Yağmuru yiyen zeytinler yavaş yavaş irileşmeye başlamış, Edincik tepelerine Temmuz sıcağı iyice bastırmaya başlamıştı. Çiftlikte her şey yolunda gözükse de huzursuzlukları gün geçtikçe artıyordu. Bir ayı geçmişti geleli. Karnı gittikçe büyüyen Zeynep’in annesi de yanlarına gelmiş, kızına yardım ediyordu. Ömer ile Ayşe de üzüm bağlarında üzümlerin bakımını yapıyor, domates ve biberlerin altını çepiliyor, kuyudan su çekerek onları suluyordu. Tam iş zamanı burasını bırakıp gitmek de olmuyordu ama her an burada yakalanabilirlerdi.

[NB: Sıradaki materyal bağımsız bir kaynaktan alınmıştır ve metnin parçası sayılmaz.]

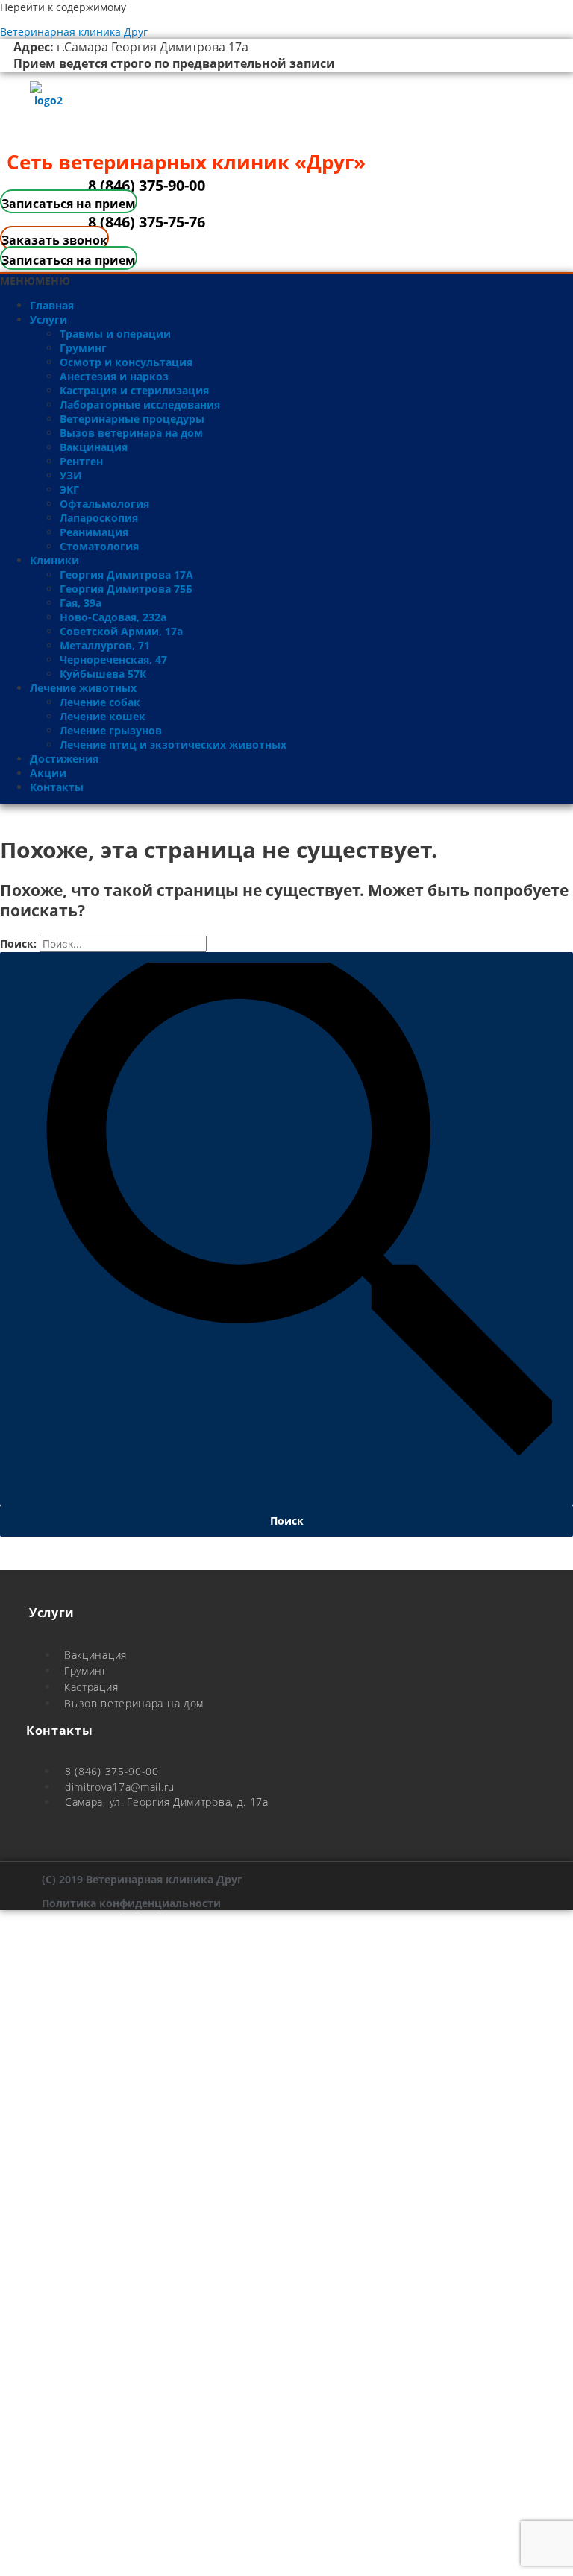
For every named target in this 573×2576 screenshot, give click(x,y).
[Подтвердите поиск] (286, 1228)
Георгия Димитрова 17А (126, 574)
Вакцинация (94, 447)
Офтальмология (104, 504)
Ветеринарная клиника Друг (74, 32)
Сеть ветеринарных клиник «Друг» (186, 161)
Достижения (64, 759)
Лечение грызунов (111, 730)
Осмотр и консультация (126, 362)
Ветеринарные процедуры (132, 419)
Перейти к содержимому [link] (63, 7)
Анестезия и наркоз (114, 376)
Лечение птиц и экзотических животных (173, 744)
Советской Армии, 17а (121, 631)
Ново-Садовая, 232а (113, 617)
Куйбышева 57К (103, 674)
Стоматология (99, 546)
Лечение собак (100, 702)
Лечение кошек (102, 716)
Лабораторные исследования (140, 404)
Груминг (83, 348)
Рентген (81, 461)
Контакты (57, 787)
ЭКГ (69, 489)
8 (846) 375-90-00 (146, 185)
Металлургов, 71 (105, 645)
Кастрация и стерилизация (134, 390)
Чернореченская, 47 (113, 659)
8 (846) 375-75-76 (146, 222)
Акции (48, 773)
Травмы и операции (115, 334)
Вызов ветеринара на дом (131, 433)
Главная (52, 305)
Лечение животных (83, 688)
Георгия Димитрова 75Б (126, 589)
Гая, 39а (80, 603)
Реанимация (94, 532)
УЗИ (71, 475)
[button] (35, 281)
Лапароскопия (99, 518)
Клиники (54, 560)
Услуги (48, 319)
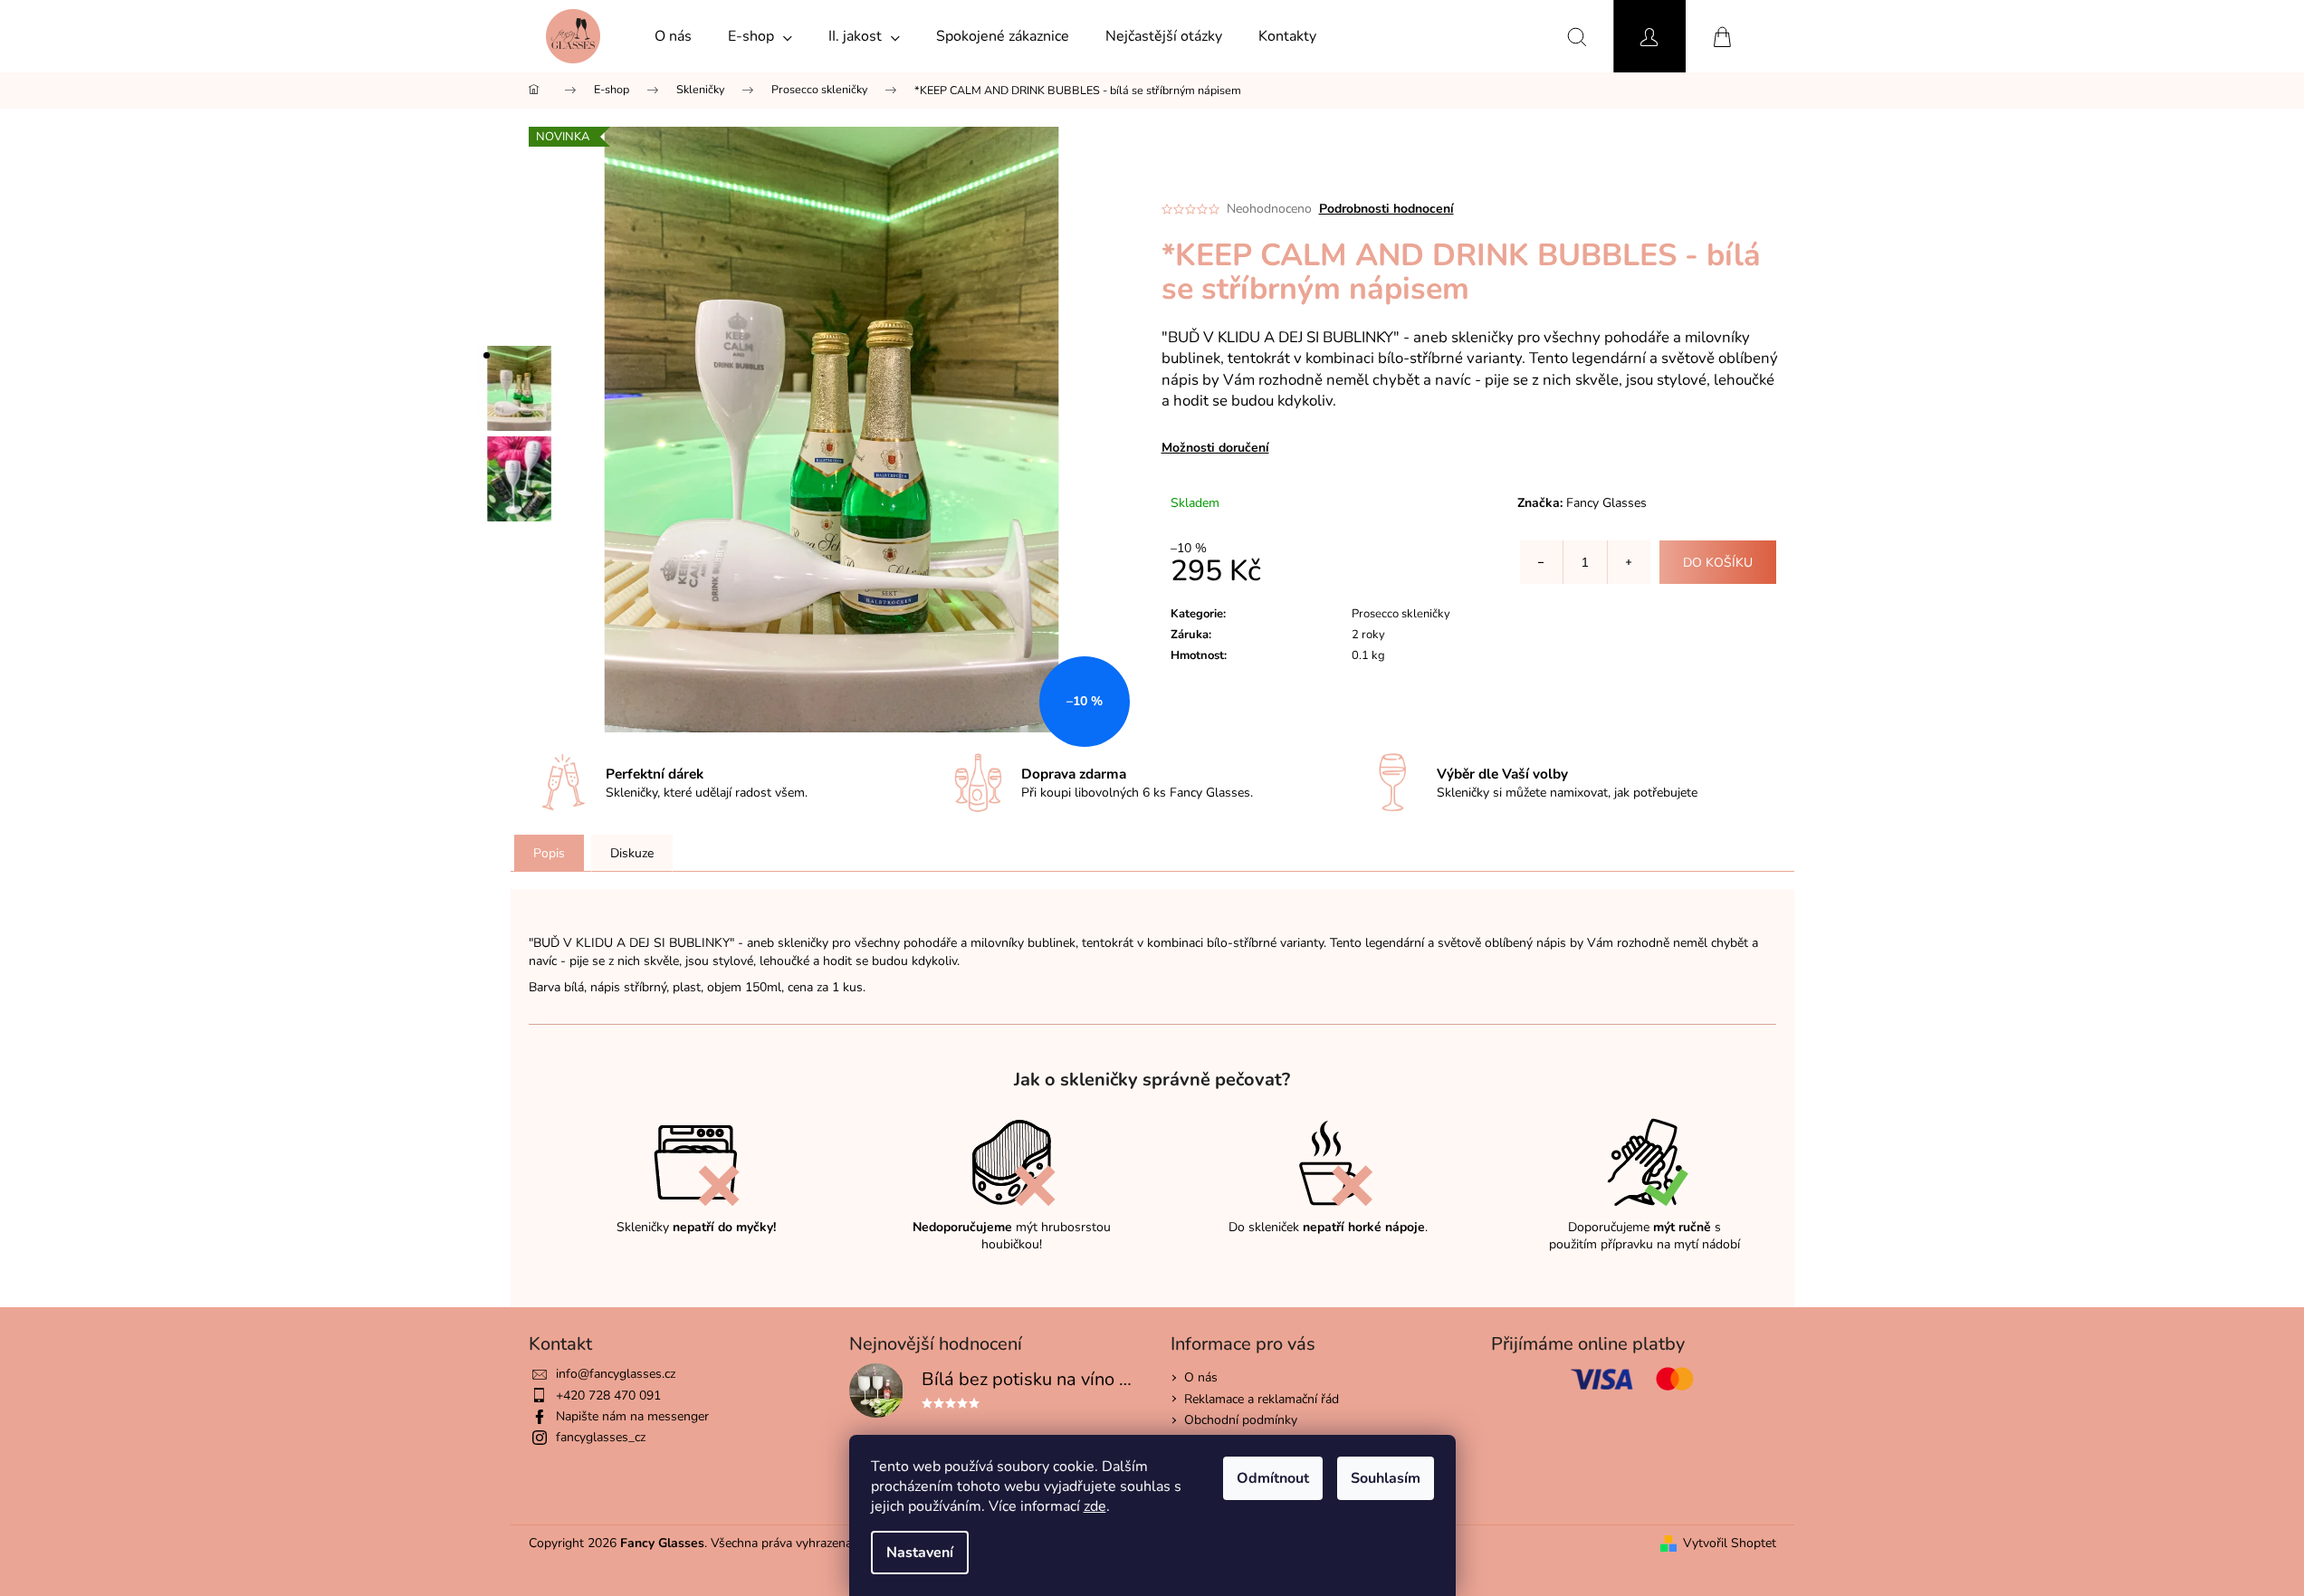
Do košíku (1718, 562)
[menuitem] (673, 36)
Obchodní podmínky (1240, 1420)
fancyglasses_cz (600, 1437)
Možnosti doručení (1215, 447)
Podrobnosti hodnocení (1386, 208)
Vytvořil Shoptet (1729, 1543)
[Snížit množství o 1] (1541, 562)
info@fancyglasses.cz (615, 1373)
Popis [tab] (549, 853)
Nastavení (919, 1553)
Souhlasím (1385, 1478)
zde (1095, 1506)
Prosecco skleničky (1401, 614)
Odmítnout (1273, 1478)
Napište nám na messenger (632, 1416)
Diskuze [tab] (632, 853)
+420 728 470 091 (608, 1395)
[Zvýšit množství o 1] (1628, 562)
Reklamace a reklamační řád (1261, 1399)
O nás (1201, 1377)
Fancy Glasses (1606, 502)
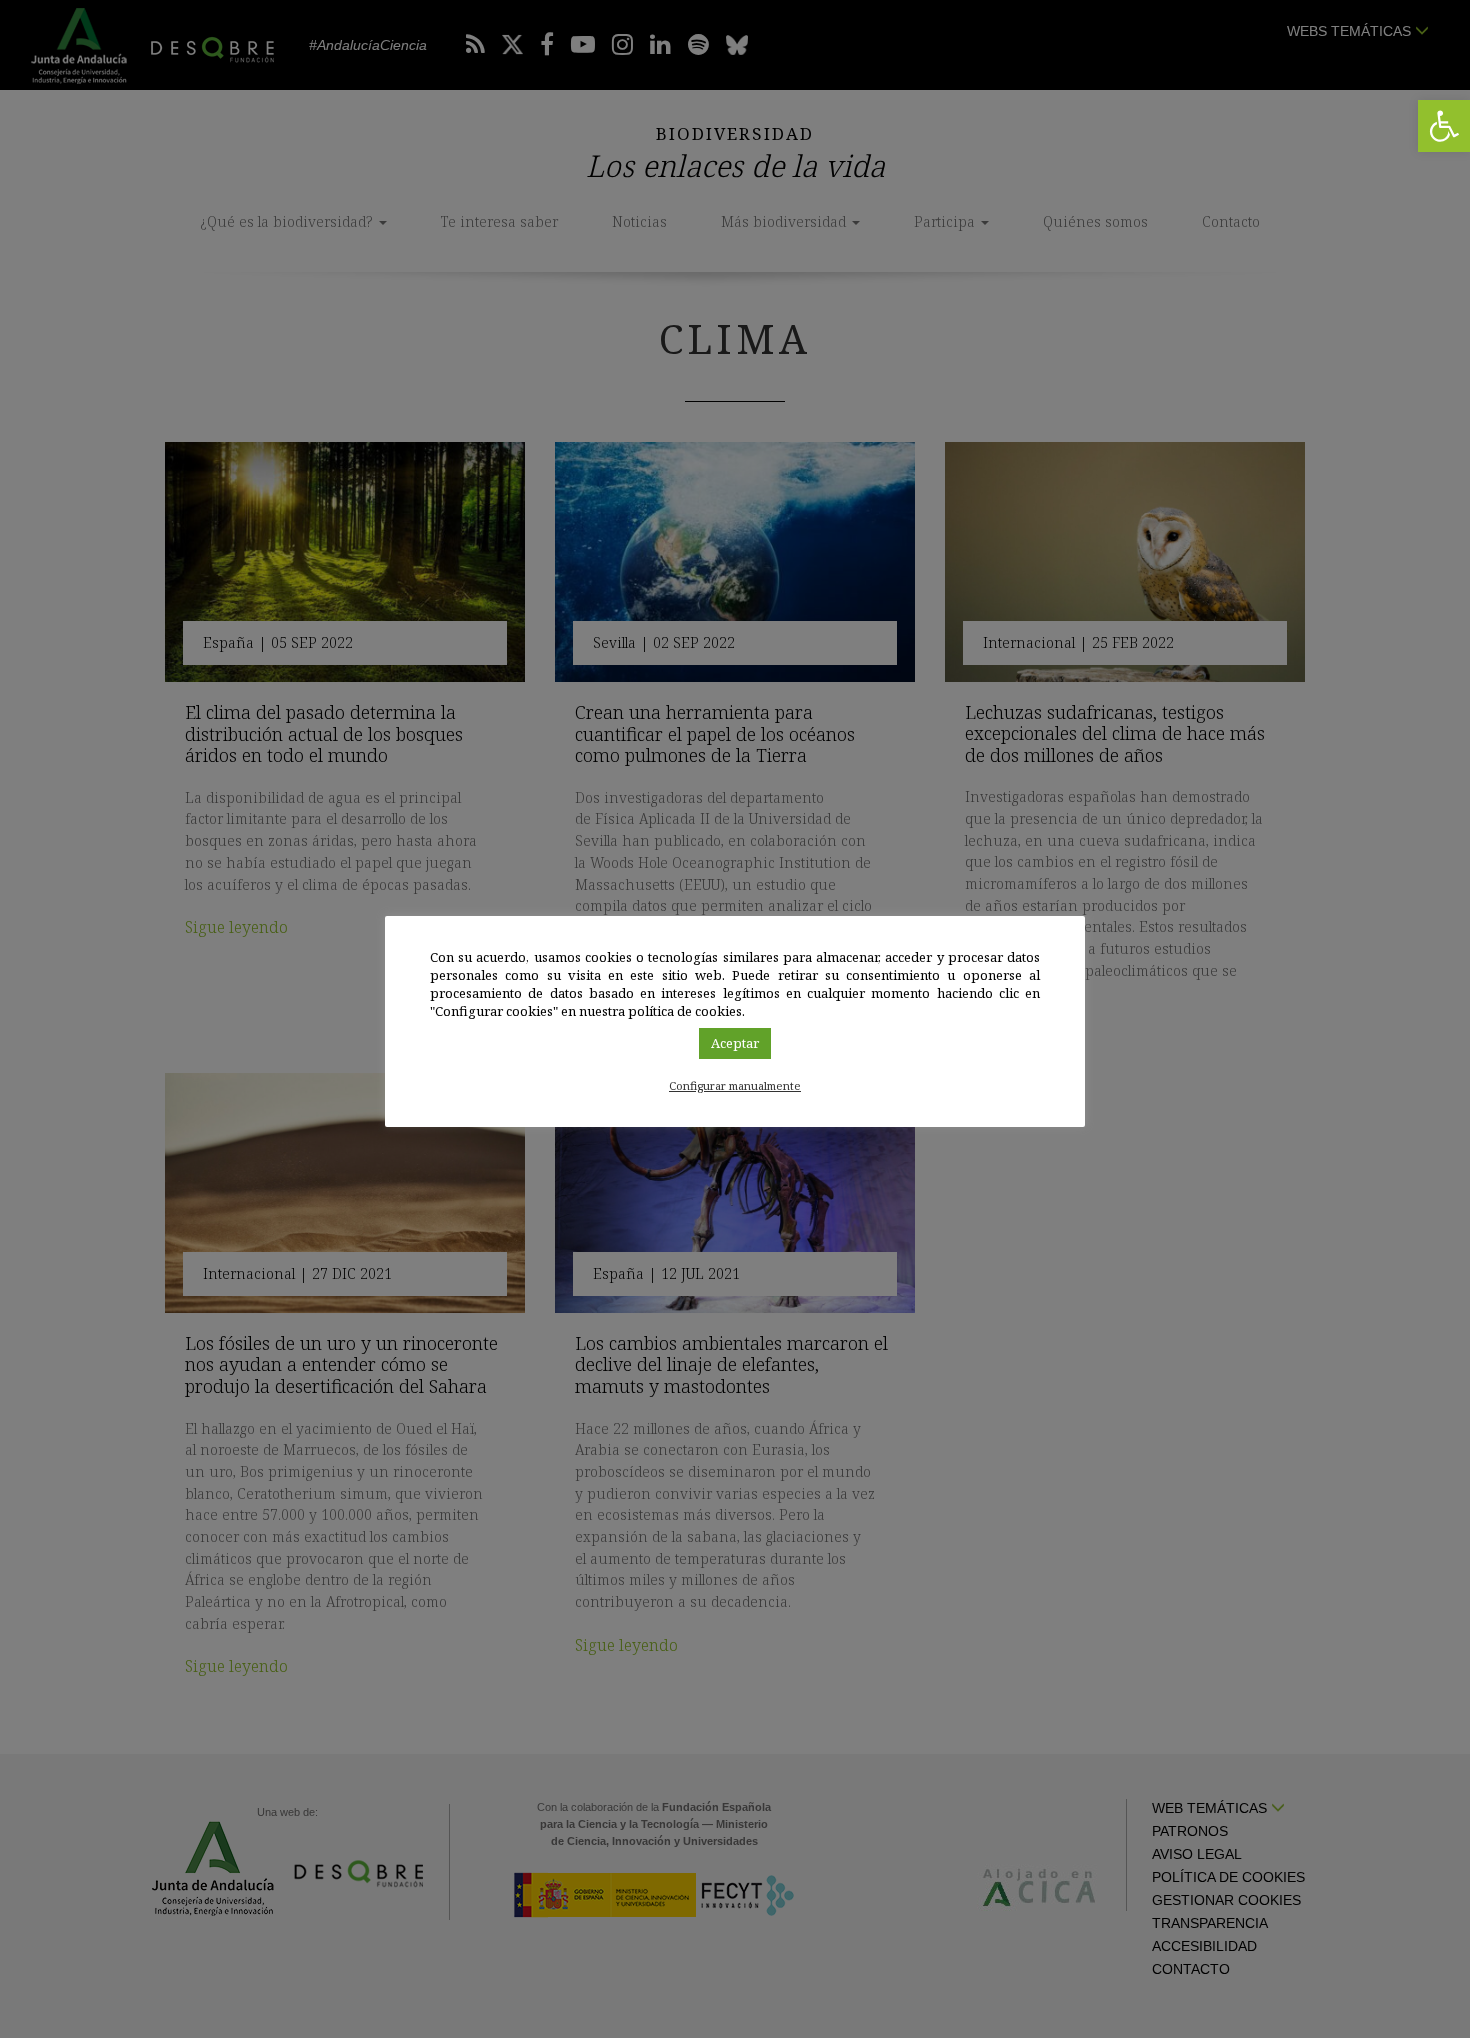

Herkes yattıktan sonra çiftlikteki asmanın altında Hasan’ın geçen sene yaptığı şaraptan içiyorlar hem de sohbet ediyorlardı. Konu döndü dolaştı İstanbul’a gitme mevzusuna geldi.
‘’ Hasan, çok sağ ol kardeşim, bana bu zor günlerde kapını açtın, yüreğini açtın, ekmeğini benimle paylaştın’’ Hasan bir yandan elinde sigarasını sarıyor bir yandan onu dinliyordu. Sigarayı masanın üzerine bırakan eli şarap bardağına gitti. Şarap bardağını havaya kaldırdığında karşısında asmanın yaprakları arasından sızan ay ışığı bardaktaki şarabın üzerinde ışıldamıştı. “Hadi Ömer” dedi. Vurdu onun bardağına ve bir yudumda içti şarabı.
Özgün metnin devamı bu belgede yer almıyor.